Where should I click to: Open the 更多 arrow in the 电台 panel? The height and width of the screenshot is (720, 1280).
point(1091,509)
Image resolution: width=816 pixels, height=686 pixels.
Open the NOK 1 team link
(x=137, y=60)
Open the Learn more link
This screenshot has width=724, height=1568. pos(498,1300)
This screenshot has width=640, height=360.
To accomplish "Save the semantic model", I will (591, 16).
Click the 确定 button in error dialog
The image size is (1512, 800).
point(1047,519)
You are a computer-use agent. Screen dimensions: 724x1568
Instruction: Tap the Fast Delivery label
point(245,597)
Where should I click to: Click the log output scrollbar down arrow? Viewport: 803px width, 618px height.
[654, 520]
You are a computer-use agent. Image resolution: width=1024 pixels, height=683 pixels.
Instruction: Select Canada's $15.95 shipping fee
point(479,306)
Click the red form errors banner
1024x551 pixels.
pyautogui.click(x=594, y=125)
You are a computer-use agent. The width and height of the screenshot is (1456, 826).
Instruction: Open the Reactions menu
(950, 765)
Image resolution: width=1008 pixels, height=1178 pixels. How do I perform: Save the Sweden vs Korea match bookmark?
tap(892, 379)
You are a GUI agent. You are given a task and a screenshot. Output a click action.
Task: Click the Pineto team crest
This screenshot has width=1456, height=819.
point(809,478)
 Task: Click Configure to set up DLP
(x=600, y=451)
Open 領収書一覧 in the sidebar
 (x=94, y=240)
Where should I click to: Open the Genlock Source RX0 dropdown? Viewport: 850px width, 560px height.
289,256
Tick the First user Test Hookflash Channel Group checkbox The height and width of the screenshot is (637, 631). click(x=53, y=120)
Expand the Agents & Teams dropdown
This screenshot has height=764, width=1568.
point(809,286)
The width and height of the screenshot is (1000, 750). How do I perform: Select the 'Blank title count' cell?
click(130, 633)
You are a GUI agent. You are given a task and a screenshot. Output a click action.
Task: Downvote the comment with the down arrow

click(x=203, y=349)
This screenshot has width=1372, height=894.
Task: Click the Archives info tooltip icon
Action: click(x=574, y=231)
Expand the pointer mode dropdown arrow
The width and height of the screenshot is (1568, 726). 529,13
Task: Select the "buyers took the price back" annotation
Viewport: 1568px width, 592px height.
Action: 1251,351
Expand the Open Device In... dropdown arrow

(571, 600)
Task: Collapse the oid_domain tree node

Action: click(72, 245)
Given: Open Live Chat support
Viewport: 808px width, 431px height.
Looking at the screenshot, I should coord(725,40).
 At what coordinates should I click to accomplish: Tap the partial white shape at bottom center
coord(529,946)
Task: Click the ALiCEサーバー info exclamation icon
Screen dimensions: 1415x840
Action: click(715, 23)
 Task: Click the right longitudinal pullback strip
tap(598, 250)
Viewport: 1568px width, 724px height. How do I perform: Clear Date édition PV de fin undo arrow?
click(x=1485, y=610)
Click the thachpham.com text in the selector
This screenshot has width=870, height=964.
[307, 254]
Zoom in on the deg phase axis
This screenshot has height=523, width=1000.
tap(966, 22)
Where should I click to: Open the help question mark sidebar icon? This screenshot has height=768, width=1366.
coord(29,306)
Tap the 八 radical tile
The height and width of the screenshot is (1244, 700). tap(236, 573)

━━━━

Which lines run from the one containing "Task: Click the ALiCEサーバー" to the end of the entries above? Print them exactly, both ends included, and nothing else.

Task: Click the ALiCEサーバー info exclamation icon
Screen dimensions: 1415x840
Action: click(715, 23)
 Task: Click the right longitudinal pullback strip
tap(598, 250)
Viewport: 1568px width, 724px height. How do I perform: Clear Date édition PV de fin undo arrow?
click(x=1485, y=610)
Click the thachpham.com text in the selector
This screenshot has width=870, height=964.
[307, 254]
Zoom in on the deg phase axis
This screenshot has height=523, width=1000.
tap(966, 22)
Where should I click to: Open the help question mark sidebar icon? This screenshot has height=768, width=1366.
coord(29,306)
Tap the 八 radical tile
The height and width of the screenshot is (1244, 700). tap(236, 573)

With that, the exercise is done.